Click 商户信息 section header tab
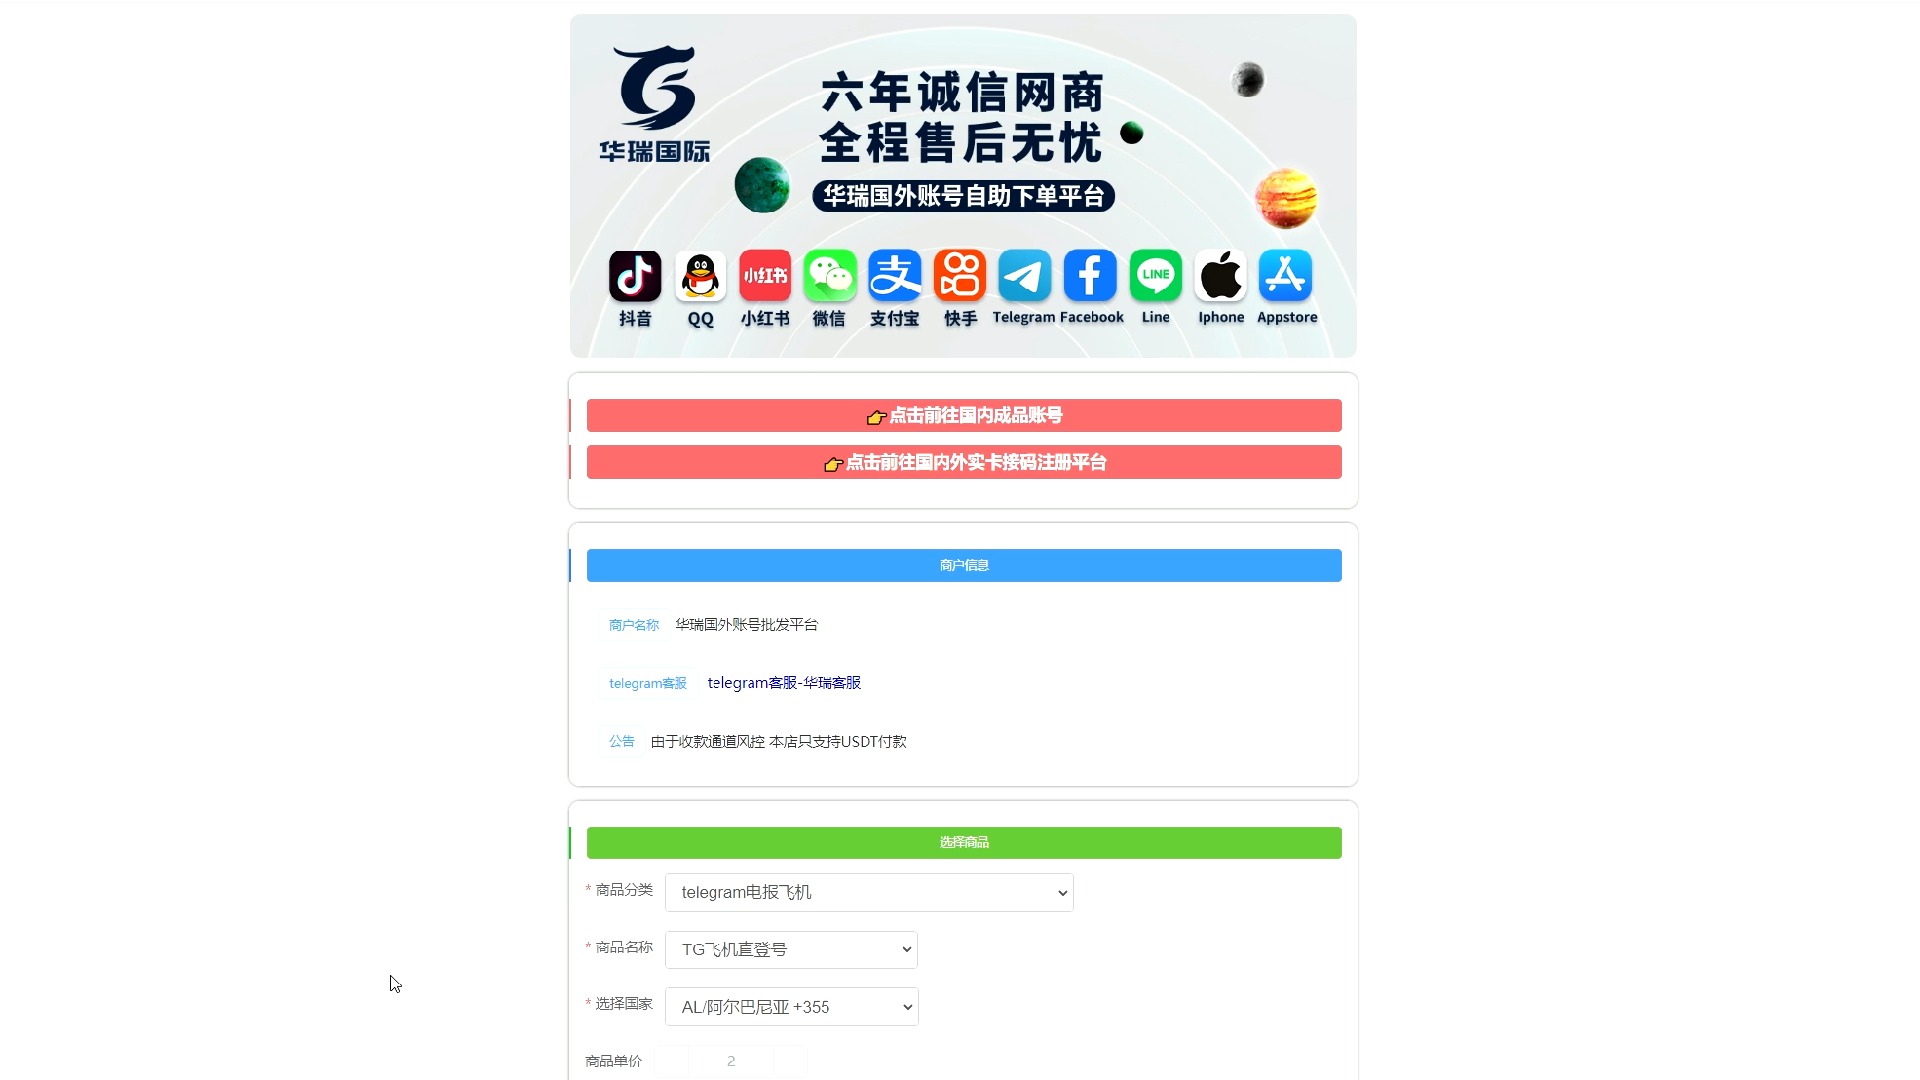Screen dimensions: 1920x1080 pyautogui.click(x=964, y=566)
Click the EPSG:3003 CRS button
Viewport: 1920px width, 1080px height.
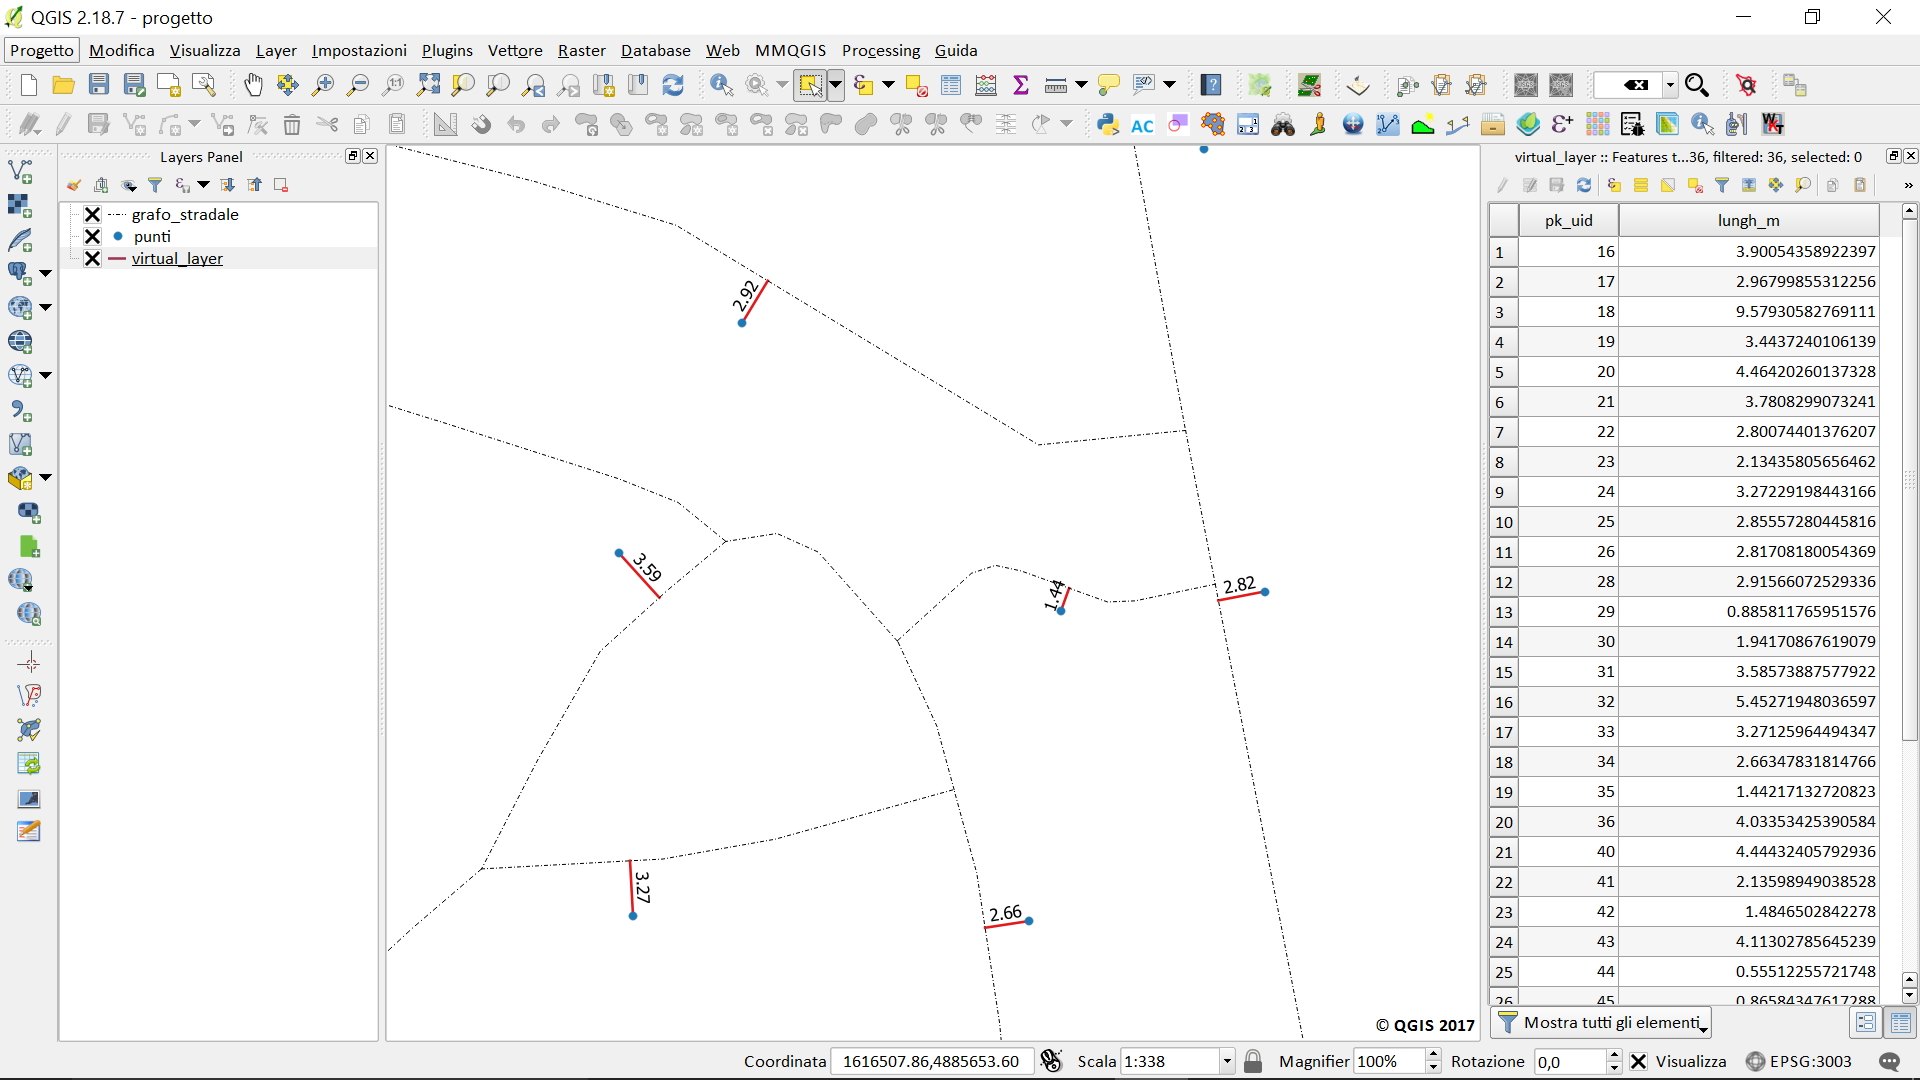point(1799,1061)
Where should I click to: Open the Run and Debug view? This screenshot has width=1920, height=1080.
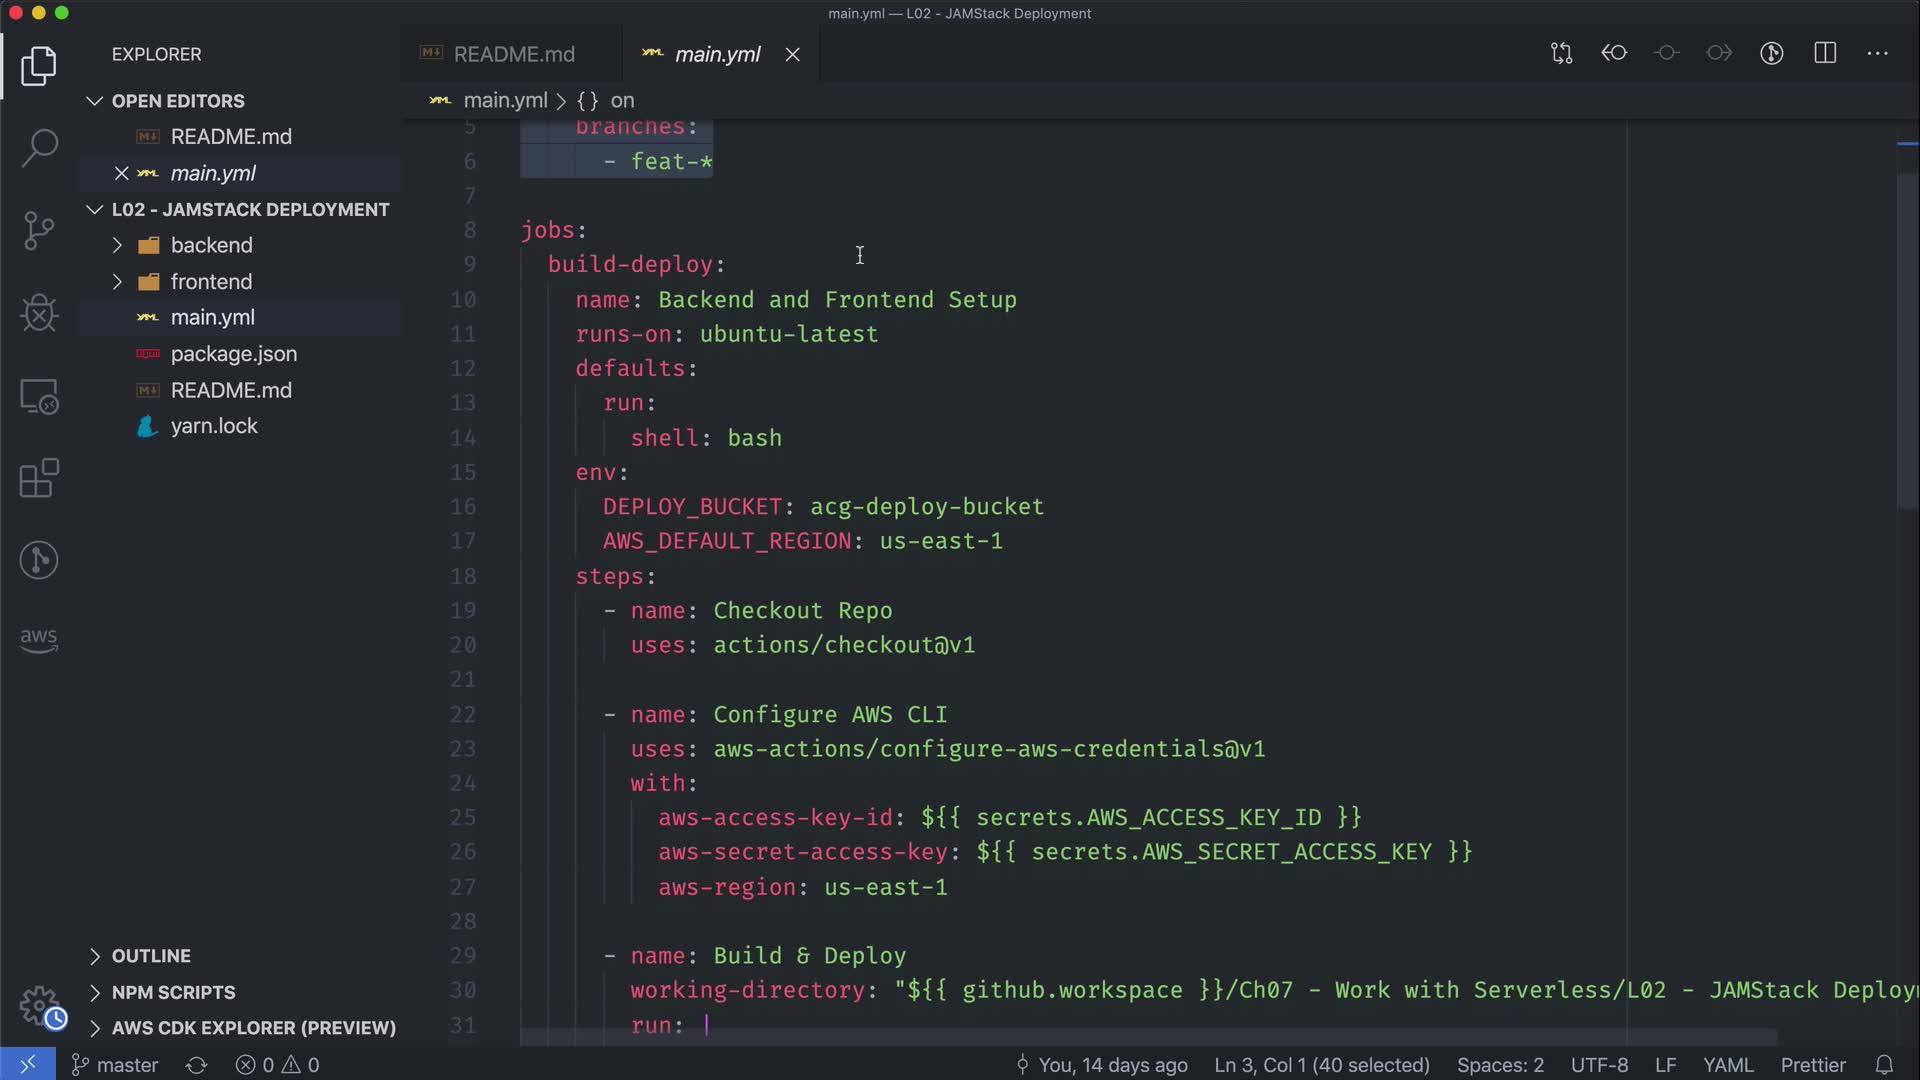coord(39,313)
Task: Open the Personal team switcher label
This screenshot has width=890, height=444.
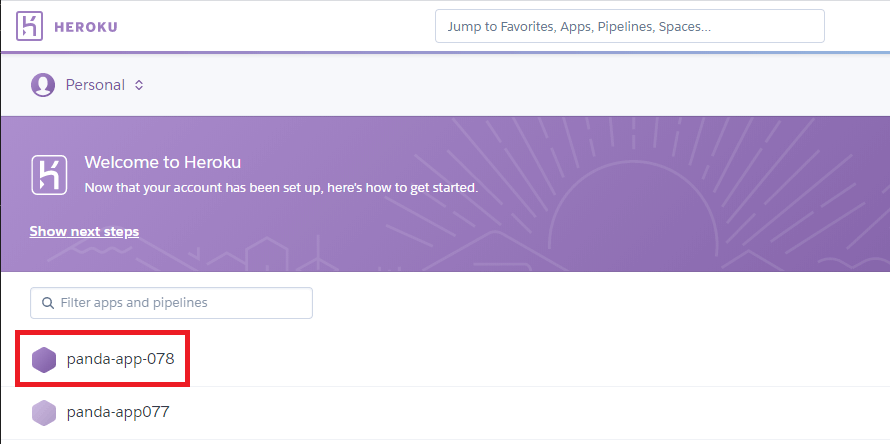Action: (95, 85)
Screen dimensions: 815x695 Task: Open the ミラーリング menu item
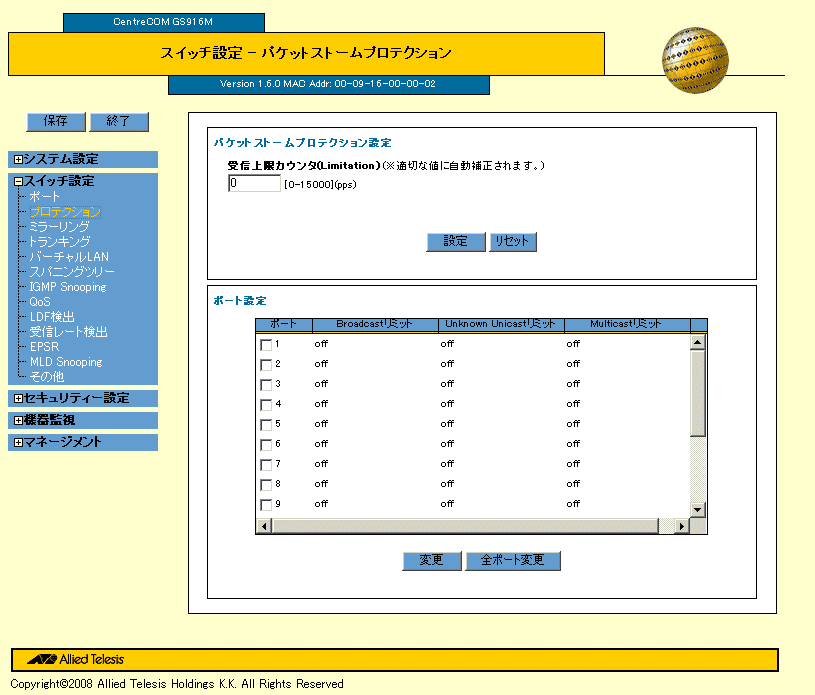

§ §

== What is expected ==
Reproduce every line of the items above word for word, omitting the pictures.

== Full response ==
Click 商户信息 section header tab
Screen dimensions: 1920x1080 pyautogui.click(x=964, y=566)
Click the EPSG:3003 CRS button
Viewport: 1920px width, 1080px height.
point(1799,1061)
Where should I click to: Open the Run and Debug view? This screenshot has width=1920, height=1080.
coord(39,313)
Task: Open the Personal team switcher label
This screenshot has width=890, height=444.
Action: (95, 85)
Screen dimensions: 815x695 Task: Open the ミラーリング menu item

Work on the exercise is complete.